- Kolkhozashen / Arpaduzu
- Coordinates: 39°45′07″N 46°57′04″E﻿ / ﻿39.75194°N 46.95111°E
- Country: Azerbaijan
- • District: Khojavend

Population (2015)
- • Total: 241
- Time zone: UTC+4 (AZT)

= Kolkhozashen =

Kolkhozashen (Կոլխոզաշեն) or Arpaduzu (Arpadüzü) is a village located in the Khojavend District of Azerbaijan, in the region of Nagorno-Karabakh. Until 2023 it was controlled by the breakaway Republic of Artsakh. The village had an ethnic Armenian-majority population until the expulsion of the Armenian population of Nagorno-Karabakh by Azerbaijan following the 2023 Azerbaijani offensive in Nagorno-Karabakh.

== History ==
During the Soviet period, the village was a part of the Martuni District of the Nagorno-Karabakh Autonomous Oblast.
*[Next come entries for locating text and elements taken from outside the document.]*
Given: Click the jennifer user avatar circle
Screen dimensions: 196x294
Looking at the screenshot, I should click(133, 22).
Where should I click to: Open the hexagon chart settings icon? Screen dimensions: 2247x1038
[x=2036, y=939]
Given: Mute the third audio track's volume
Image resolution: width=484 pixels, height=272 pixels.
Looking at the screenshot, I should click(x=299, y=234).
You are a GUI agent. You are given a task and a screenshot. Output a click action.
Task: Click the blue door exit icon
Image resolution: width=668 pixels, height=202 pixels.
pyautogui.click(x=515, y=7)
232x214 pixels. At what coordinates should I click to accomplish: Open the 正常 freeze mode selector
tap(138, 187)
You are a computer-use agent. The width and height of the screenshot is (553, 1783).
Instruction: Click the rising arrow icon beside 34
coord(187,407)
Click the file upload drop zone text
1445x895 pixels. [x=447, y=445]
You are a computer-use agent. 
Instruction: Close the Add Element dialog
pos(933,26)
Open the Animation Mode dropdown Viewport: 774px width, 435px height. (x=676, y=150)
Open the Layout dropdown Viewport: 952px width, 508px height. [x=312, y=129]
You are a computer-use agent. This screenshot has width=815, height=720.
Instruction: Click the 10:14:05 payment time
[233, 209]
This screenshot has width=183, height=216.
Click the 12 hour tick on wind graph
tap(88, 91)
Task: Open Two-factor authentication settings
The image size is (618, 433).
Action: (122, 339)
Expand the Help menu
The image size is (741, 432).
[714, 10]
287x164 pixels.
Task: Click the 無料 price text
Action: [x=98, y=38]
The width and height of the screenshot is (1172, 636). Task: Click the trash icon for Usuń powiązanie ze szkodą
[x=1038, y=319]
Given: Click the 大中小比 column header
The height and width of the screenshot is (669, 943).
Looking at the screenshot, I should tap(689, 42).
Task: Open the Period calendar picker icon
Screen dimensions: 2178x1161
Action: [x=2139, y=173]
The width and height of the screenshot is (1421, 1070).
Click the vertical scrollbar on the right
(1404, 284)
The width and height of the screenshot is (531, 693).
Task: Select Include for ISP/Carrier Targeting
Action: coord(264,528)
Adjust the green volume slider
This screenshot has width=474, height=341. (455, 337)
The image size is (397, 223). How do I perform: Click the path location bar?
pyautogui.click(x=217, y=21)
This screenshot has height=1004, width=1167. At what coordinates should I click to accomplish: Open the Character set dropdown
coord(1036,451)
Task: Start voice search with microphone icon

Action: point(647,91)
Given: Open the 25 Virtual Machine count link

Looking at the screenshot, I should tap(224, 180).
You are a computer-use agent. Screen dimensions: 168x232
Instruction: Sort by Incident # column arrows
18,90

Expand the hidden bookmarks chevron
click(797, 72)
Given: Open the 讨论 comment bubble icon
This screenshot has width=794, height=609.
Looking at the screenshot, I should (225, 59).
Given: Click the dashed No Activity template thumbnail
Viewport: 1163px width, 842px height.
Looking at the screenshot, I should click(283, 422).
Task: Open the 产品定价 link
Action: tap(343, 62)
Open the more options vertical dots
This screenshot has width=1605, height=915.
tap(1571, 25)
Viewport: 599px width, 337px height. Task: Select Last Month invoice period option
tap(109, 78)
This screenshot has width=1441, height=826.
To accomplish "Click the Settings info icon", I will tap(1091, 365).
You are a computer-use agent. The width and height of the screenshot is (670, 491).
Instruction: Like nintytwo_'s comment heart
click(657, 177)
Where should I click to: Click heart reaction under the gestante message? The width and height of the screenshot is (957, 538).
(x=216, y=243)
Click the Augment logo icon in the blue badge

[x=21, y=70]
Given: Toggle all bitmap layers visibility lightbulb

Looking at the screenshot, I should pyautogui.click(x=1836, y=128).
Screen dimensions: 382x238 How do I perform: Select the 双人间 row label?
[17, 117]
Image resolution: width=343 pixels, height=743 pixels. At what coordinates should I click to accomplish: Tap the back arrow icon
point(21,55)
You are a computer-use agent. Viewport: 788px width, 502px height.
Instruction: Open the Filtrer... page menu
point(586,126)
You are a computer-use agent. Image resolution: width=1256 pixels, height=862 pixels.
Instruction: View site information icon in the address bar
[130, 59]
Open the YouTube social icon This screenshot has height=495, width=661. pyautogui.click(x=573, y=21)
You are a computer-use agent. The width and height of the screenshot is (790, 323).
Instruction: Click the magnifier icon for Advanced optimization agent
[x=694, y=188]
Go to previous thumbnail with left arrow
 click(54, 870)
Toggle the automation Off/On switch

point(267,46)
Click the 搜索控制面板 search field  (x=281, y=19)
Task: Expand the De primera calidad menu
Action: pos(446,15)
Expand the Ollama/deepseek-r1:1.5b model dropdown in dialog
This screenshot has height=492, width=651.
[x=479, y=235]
== Historical heritage sites ==
Historical heritage sites in and around the village include khachkars from between the 15th and 17th centuries, a 17th/18th-century village, an 18th/19th-century cemetery, and the 19th-century church of Surb Astvatsatsin (Սուրբ Աստվածածին, lit. 'Holy Mother of God').

== Economy and culture ==
The population is mainly engaged in agriculture and animal husbandry. As of 2015, the village has a municipal building, a house of culture, a secondary school, and a medical centre.

== Demographics ==
The village has an ethnic Armenian-majority population, had 309 inhabitants in 2005, and 241 inhabitants in 2015.